Dimanche 20 May, 2018

Un gouverneur dominicain se plaint de la traite des enfants haïtiens

Enfants capturés à la frontière. Photo: Diaro Libre

Enfants capturés à la frontière. Photo: Diaro Libre

L’actuelle gouverneure de Dajabón, Ramona Rodriguez, lance un appel immédiat contre la traite des enfants haïtiens sur la frontière. Elle invite les autorités haïtiennes à coopérer pour freiner ce phénomène qui, dit-elle, complique la vie en République Dominicaine.

Ramona Rodriguez a affirmé qu’elle s’est déjà et, à plusieurs reprises, entretenue avec les diplomates haïtiens qui n’ont pas réagi à ses doléances selon ce qu’a rapporté Diaro Libre, un journal Dominicain. La gouverneure de Dajabón a expliqué que plusieurs de ces enfants sont dangereux. Elle pense que cela doit cesser au plus vite.

Cette situation divise les responsables dominicains. Il y a quelques semaines, le général Sugar Frugis Martínez, directeur des Corps spécialisé dans la sécurité des frontières terrestres a expliqué que les enfants capturés à la frontière sont retournés dans leurs foyers en Haïti.

Il a également précisé que ceux dont leurs parents n’ont pas été retrouvés sont renvoyés au Conseil National pour les enfants et adolescents (Conani) et aux foyers pour enfants dominicains. Un avis que Ramona Rodriguez ne partage pas. Elle croit que c’est aux autorités haïtiennes qu’il faut remettre ces enfants pour qu’elles puissent trouver leur origine.

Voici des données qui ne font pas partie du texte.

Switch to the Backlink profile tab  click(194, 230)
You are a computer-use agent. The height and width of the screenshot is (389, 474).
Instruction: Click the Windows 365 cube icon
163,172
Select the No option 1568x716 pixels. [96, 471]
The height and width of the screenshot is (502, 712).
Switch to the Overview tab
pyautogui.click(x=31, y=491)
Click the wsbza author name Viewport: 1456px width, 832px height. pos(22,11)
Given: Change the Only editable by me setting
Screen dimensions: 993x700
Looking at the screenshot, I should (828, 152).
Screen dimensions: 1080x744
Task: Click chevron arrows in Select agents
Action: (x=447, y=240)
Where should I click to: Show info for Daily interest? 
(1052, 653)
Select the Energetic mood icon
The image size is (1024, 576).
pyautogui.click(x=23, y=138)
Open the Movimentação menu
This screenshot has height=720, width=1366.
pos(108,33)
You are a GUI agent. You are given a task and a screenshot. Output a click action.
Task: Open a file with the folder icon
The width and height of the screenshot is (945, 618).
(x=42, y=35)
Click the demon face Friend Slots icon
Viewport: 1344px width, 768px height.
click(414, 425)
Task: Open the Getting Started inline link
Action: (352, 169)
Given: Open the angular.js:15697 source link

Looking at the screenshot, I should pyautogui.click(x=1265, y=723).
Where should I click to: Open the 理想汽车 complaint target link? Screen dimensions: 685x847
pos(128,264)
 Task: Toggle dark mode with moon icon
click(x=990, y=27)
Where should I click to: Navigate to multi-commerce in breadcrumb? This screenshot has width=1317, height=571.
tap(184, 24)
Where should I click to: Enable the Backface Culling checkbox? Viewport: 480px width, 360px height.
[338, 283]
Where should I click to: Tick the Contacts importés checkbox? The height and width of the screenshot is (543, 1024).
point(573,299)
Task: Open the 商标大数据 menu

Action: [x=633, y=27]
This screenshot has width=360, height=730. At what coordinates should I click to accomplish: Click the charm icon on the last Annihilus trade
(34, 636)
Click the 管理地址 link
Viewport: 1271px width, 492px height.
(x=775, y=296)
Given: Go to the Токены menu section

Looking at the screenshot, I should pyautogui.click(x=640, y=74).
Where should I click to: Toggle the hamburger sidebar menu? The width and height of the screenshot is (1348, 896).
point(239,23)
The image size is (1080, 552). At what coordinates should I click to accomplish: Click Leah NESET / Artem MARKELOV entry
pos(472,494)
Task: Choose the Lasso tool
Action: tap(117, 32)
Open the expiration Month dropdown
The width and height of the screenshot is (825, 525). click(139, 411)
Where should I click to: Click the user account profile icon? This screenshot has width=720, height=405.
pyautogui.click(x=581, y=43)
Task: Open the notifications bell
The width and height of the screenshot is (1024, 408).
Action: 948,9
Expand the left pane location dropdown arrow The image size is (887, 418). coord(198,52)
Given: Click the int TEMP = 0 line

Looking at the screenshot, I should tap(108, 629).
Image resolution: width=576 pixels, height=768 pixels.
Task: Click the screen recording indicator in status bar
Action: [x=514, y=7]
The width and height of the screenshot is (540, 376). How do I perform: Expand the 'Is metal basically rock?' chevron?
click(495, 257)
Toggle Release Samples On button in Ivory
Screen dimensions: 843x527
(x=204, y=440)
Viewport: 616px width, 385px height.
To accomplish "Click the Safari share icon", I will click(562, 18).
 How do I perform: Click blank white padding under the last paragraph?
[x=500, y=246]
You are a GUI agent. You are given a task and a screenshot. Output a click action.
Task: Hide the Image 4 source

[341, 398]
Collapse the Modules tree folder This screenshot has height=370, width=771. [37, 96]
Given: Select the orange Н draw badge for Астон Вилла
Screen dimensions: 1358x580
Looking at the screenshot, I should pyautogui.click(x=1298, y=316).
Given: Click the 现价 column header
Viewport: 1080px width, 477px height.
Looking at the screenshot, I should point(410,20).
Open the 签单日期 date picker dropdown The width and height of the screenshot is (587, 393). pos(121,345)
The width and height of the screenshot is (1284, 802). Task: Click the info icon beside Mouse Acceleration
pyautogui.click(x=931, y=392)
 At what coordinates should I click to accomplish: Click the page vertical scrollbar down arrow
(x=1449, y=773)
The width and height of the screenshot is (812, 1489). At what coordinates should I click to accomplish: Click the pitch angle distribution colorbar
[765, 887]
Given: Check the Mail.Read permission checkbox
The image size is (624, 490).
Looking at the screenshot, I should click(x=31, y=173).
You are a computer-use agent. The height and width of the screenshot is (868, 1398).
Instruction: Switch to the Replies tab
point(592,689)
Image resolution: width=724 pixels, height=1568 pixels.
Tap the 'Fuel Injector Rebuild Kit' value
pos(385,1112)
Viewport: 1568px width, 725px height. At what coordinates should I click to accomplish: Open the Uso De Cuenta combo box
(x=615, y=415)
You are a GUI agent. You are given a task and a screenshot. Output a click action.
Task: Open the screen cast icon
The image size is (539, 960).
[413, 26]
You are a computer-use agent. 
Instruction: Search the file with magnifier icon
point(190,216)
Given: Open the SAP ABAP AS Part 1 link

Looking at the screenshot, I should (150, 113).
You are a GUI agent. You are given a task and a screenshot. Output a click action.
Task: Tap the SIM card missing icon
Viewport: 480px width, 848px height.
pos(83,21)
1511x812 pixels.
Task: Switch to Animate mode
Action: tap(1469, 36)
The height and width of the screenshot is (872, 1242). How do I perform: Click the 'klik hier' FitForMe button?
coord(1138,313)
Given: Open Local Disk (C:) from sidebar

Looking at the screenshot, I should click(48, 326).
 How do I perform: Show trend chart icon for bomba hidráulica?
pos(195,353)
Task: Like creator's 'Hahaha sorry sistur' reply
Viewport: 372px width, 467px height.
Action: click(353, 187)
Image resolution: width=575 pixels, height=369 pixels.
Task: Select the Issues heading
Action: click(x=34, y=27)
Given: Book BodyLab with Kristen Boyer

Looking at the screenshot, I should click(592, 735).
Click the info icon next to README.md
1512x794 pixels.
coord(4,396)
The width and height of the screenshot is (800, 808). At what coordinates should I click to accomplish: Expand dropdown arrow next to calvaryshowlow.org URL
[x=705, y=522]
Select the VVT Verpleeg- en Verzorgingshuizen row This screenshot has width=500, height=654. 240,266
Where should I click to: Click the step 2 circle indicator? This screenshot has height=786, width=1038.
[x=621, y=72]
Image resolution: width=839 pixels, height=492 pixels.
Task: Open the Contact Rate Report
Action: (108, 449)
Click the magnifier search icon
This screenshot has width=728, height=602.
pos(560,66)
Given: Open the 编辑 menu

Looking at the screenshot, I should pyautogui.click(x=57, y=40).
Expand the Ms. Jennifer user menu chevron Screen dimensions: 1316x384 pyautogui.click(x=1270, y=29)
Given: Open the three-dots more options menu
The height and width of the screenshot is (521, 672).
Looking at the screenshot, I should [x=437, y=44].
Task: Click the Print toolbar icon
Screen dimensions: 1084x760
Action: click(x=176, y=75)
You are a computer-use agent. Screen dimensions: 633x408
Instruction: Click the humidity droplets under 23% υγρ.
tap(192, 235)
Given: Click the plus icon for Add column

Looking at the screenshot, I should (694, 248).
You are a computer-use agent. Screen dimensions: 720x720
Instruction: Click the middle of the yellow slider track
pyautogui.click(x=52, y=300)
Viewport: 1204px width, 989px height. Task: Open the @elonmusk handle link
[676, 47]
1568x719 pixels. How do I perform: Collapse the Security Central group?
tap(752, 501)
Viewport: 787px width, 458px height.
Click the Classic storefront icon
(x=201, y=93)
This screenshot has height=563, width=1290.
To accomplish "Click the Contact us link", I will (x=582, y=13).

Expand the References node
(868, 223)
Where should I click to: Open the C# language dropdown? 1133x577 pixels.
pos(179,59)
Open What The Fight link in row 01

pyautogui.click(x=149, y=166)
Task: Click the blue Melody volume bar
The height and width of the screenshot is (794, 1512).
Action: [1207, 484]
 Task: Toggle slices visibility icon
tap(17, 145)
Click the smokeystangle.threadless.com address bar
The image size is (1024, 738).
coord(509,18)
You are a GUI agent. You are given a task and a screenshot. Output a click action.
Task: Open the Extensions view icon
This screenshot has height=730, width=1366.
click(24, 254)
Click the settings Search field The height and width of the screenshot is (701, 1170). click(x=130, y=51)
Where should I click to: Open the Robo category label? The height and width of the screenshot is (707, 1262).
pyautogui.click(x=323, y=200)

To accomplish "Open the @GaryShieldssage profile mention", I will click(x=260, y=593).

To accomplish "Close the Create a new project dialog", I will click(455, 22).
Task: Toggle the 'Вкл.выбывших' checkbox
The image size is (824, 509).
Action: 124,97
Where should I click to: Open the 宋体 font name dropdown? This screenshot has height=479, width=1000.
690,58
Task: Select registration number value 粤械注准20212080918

La gouverneure dominicaine a accentué sur le niveau d’agressivité de ces enfants. Elle a expliqué avoir déjà maille à partir avec ces enfants. « Il y a quelques jours, un enfant d'Haïti, supposé avoir 12 ans, était assis sur le trottoir, les pieds étendus dans une rue de Dajabón. J'ai ordonné à un de mes agents de sécurité de le déplacer parce qu'il risquait d'être renversé par n'importe quel véhicule »  a-t-elle déclaré. Au lieu de me remercier, le jeune garçon s’en est pris à moi en brisant une bouteille de verre pour me menacer, a témoigné l'autorité.

Selon le journal, les autorités haïtiennes refusent continuellement de prendre en charge les enfants appréhendés à la frontière sous prétexte qu’il n’y a pas de preuves légales pour confirmer leur nationalité haïtienne.